Try it>
Starting at the line that contains "Task: Decrease shipment quantity for 1008丹丹", reproduce every line through the end of the entries below, with no pictures in the copy.

Exercise materials>
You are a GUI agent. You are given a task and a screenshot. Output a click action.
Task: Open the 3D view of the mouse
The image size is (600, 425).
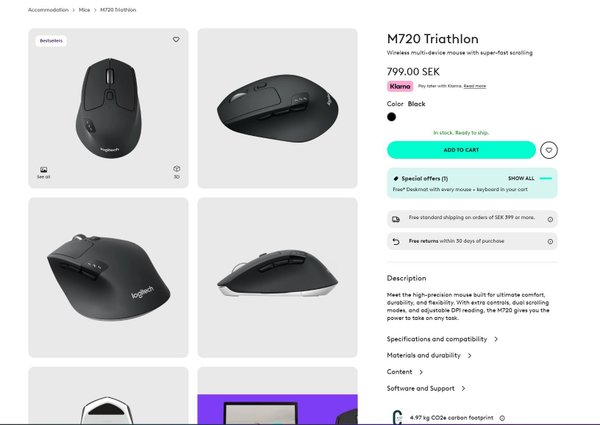(x=176, y=171)
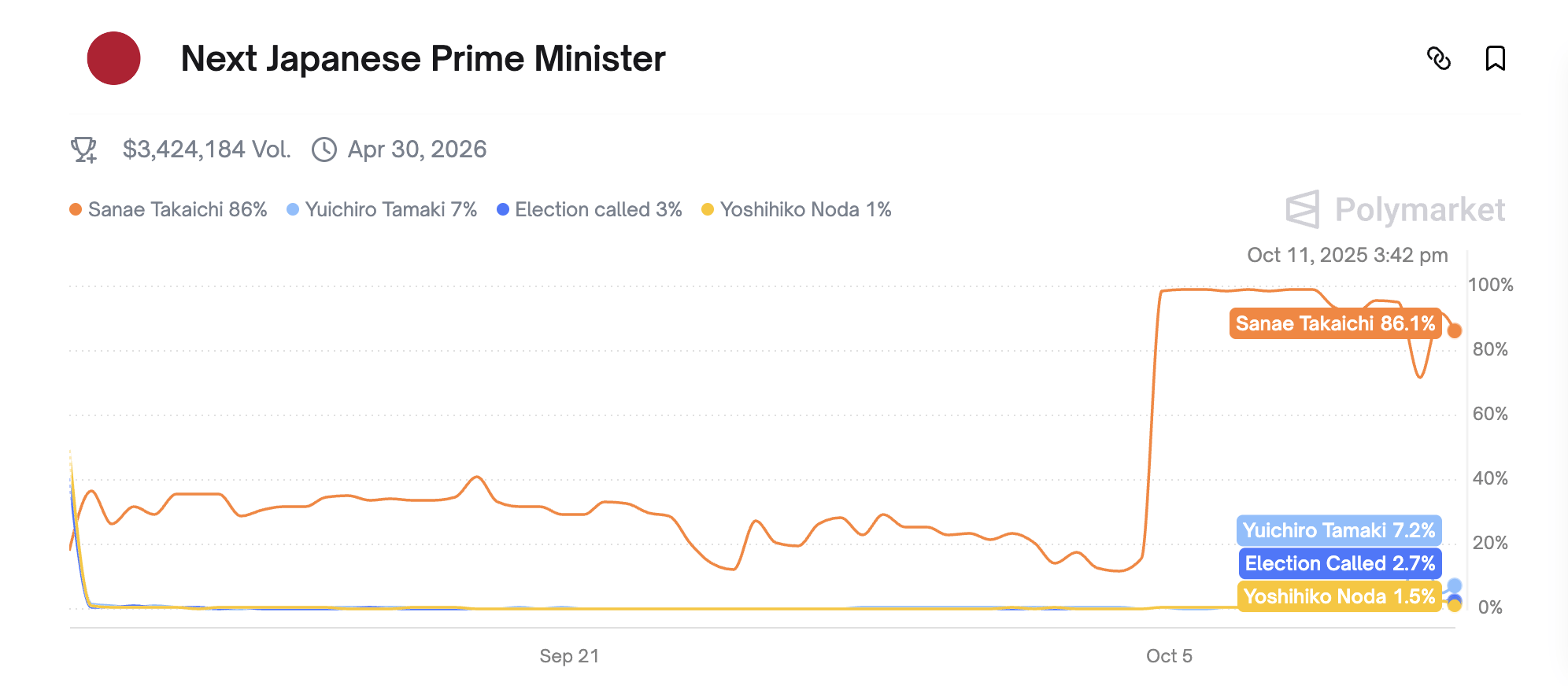The width and height of the screenshot is (1568, 686).
Task: Click the Yoshihiko Noda 1.5% chart label
Action: tap(1339, 596)

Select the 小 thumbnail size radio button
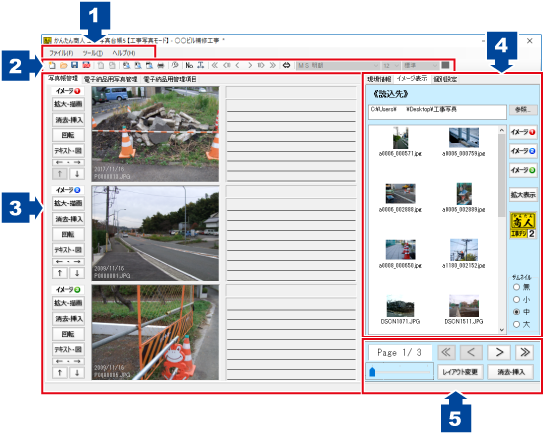click(516, 299)
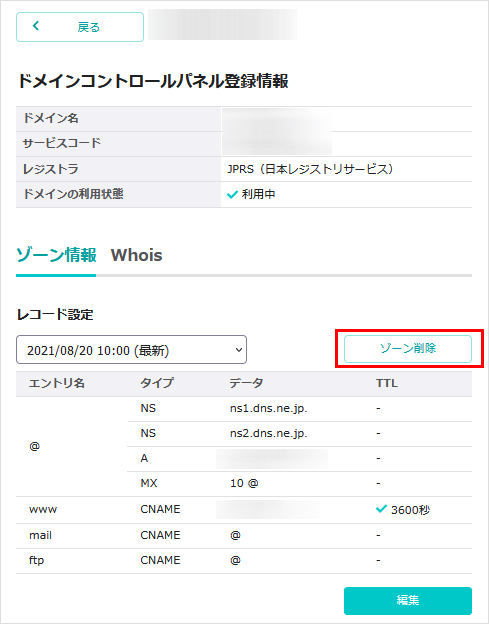Click the mail entry name
Viewport: 489px width, 624px height.
[40, 535]
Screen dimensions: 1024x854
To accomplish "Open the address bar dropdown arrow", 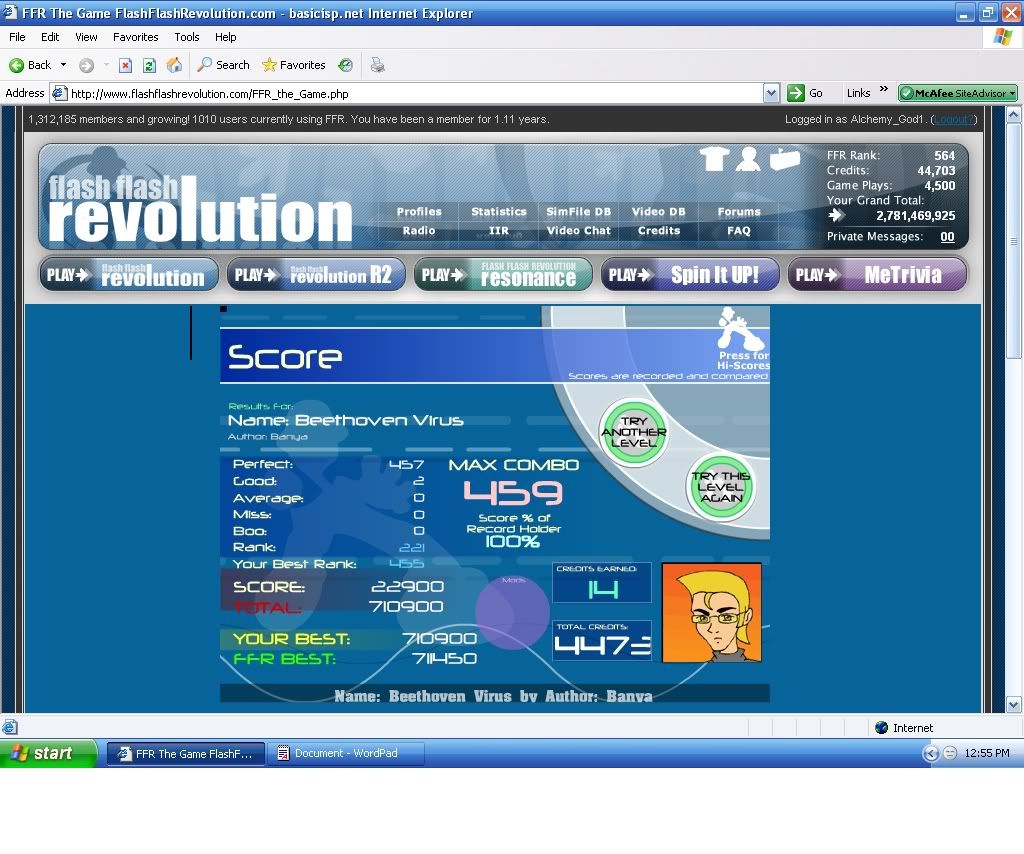I will [x=771, y=93].
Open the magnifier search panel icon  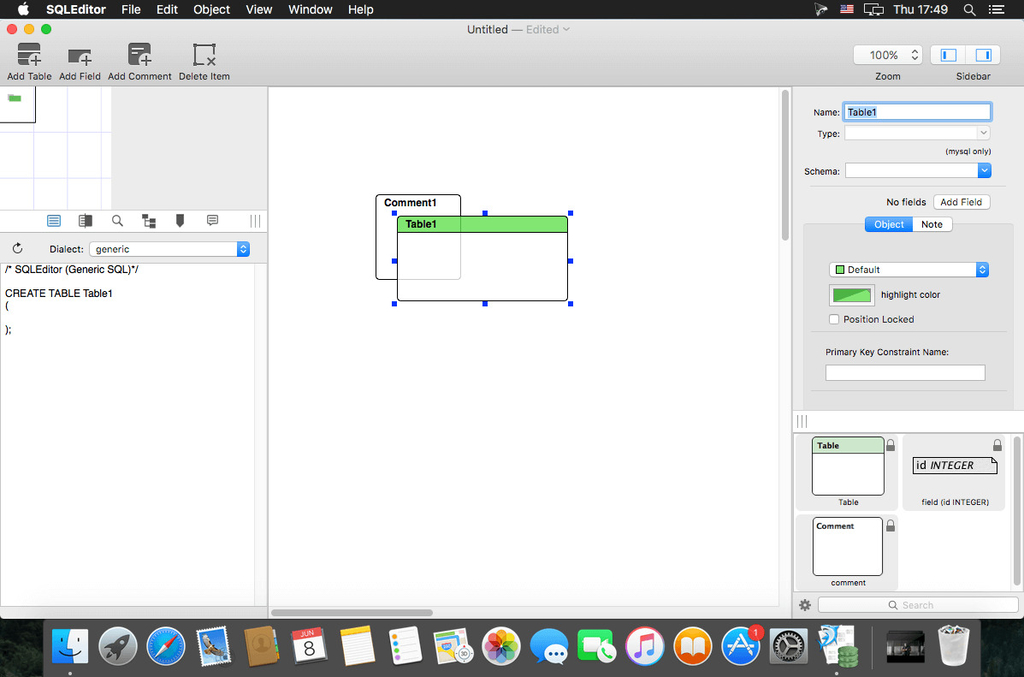(117, 221)
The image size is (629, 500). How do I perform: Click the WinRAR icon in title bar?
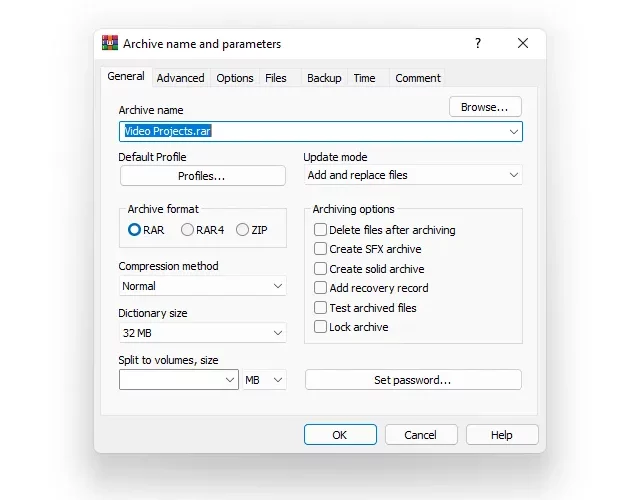click(x=110, y=43)
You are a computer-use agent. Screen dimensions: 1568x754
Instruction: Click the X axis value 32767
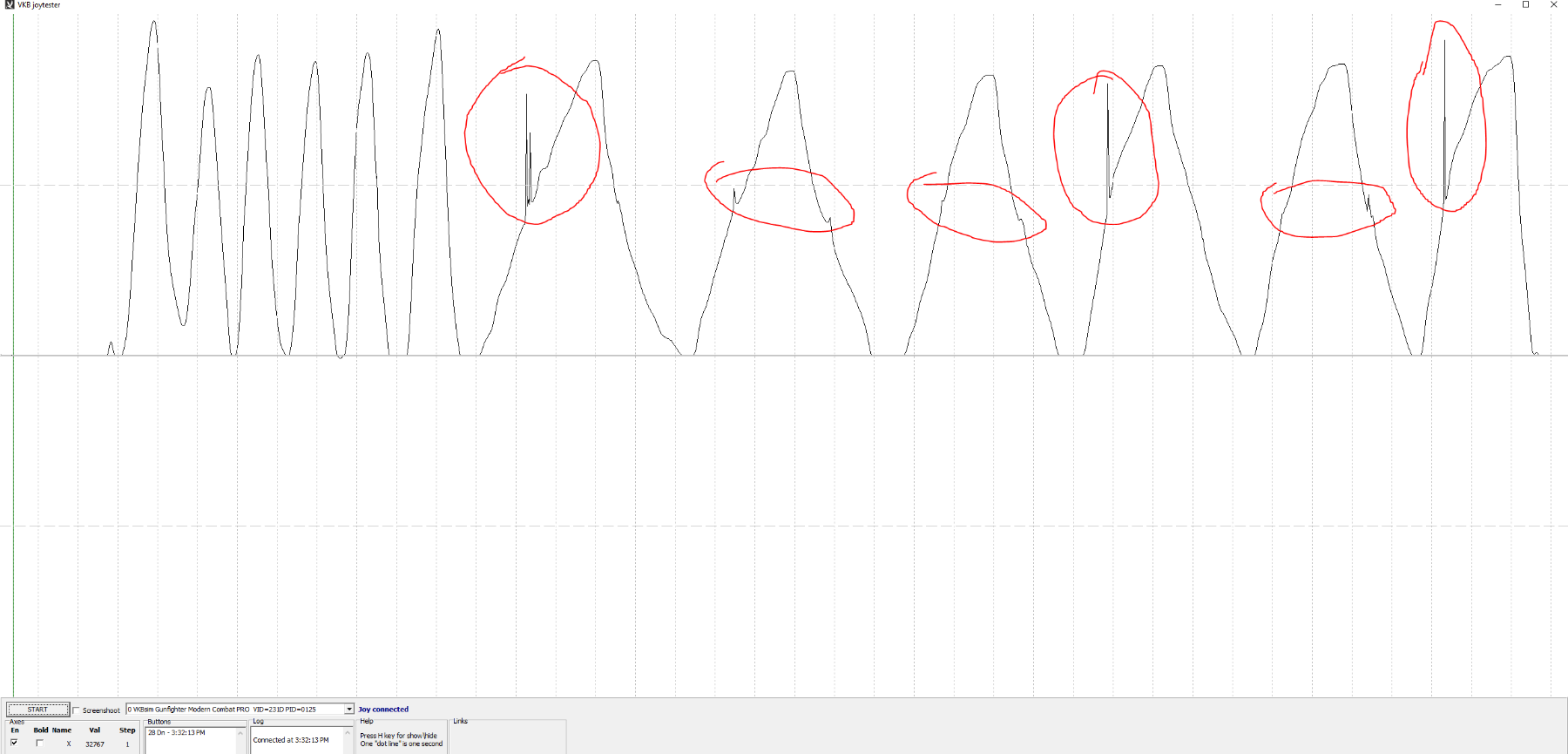click(x=95, y=744)
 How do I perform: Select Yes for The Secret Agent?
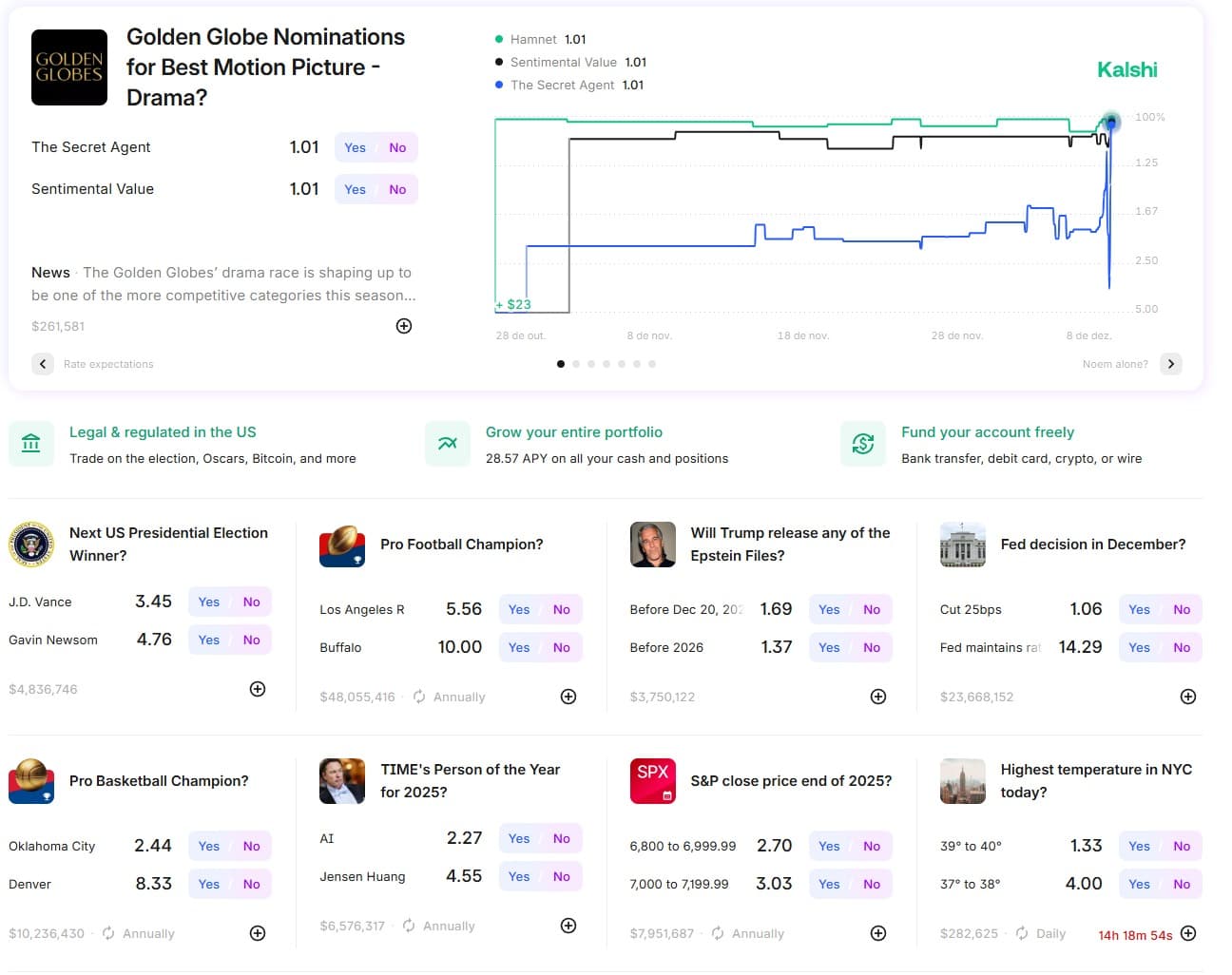coord(356,147)
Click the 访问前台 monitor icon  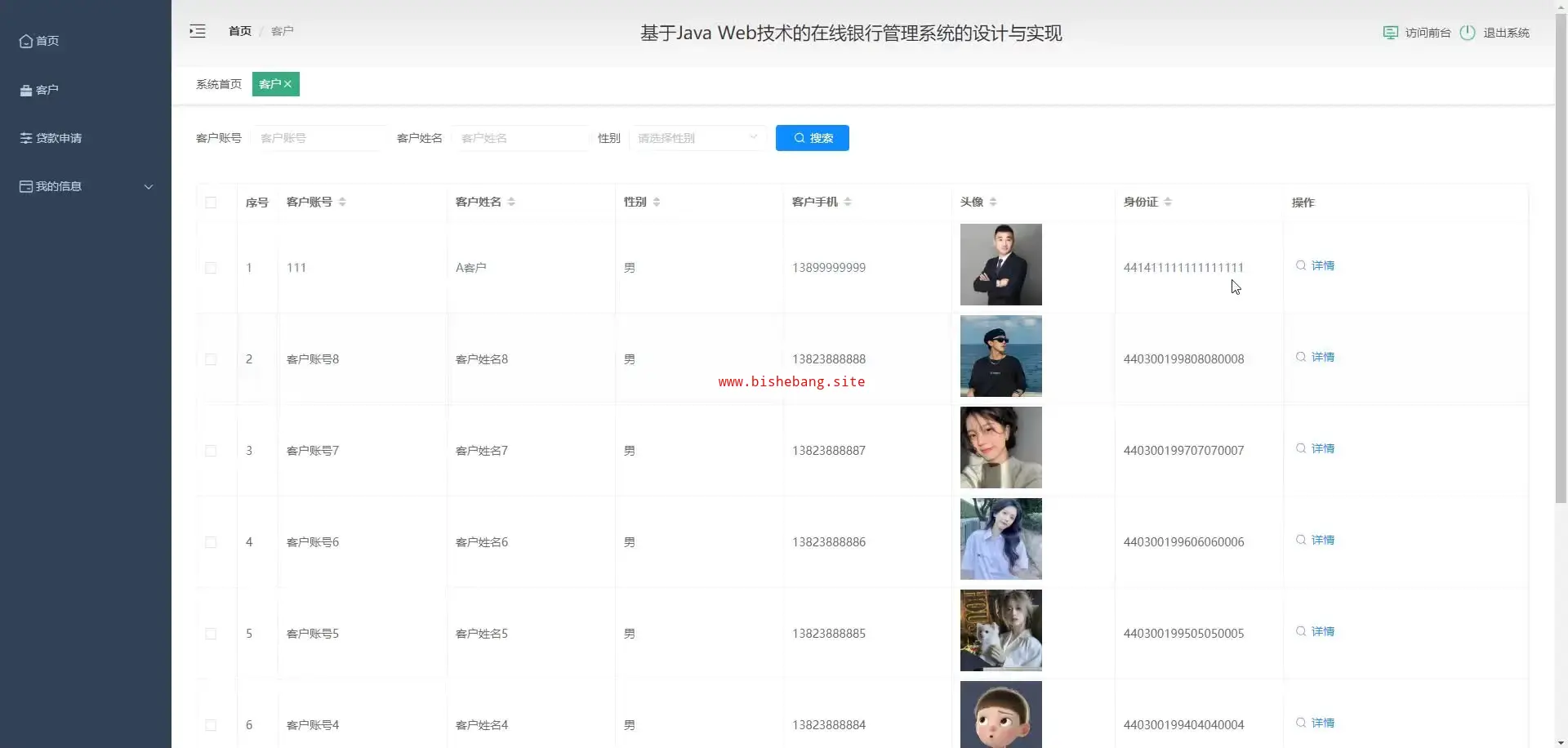[1390, 33]
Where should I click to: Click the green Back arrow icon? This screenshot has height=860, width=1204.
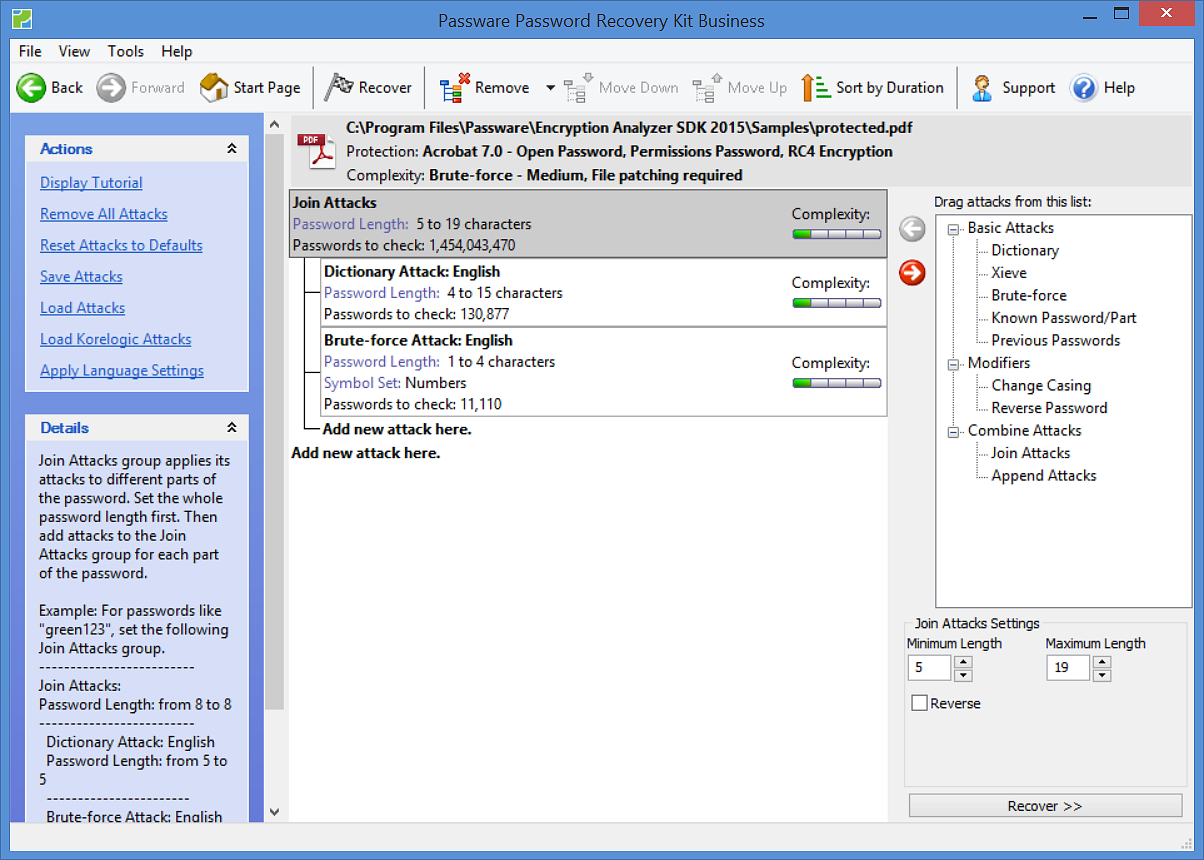click(31, 88)
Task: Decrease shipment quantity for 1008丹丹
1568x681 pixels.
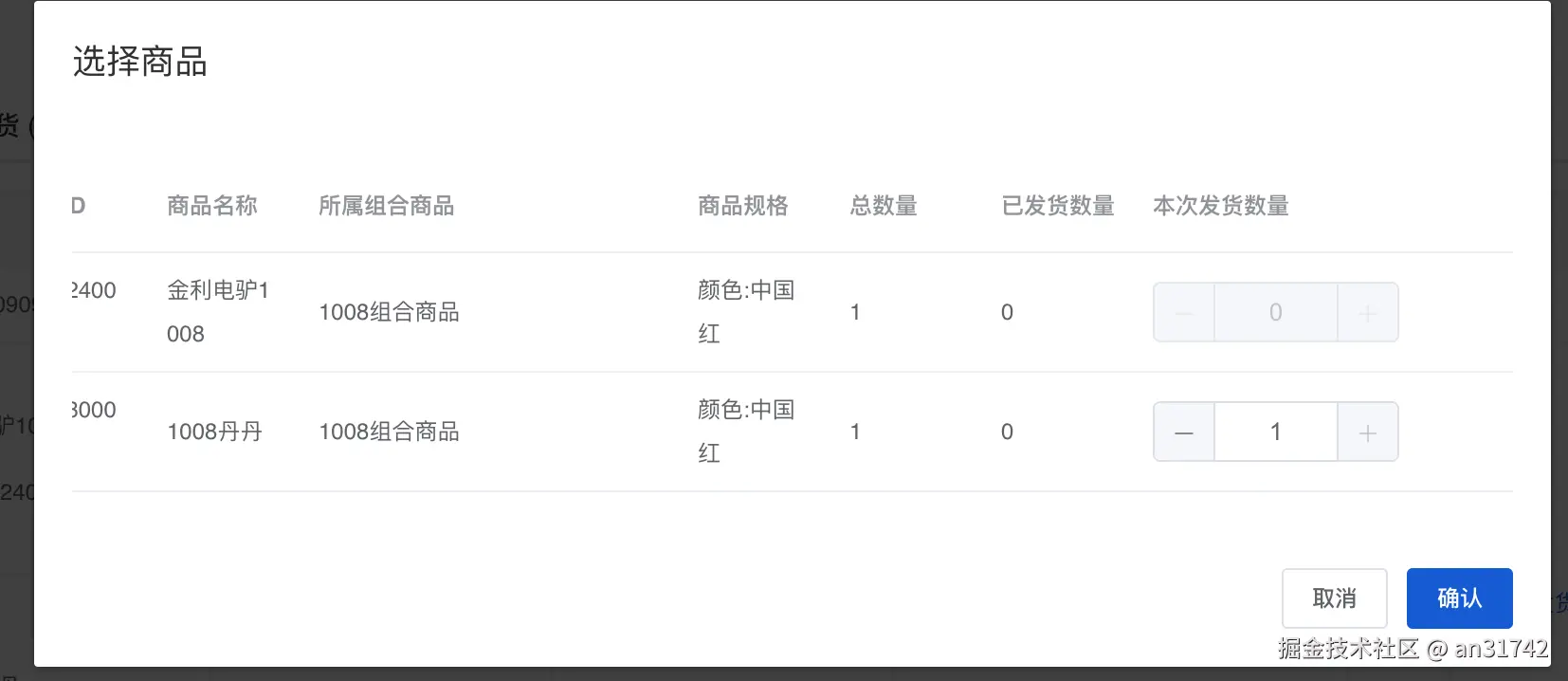Action: [x=1184, y=433]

Solution below>
Task: Decrease shipment quantity for 1008丹丹
1568x681 pixels.
Action: [x=1184, y=433]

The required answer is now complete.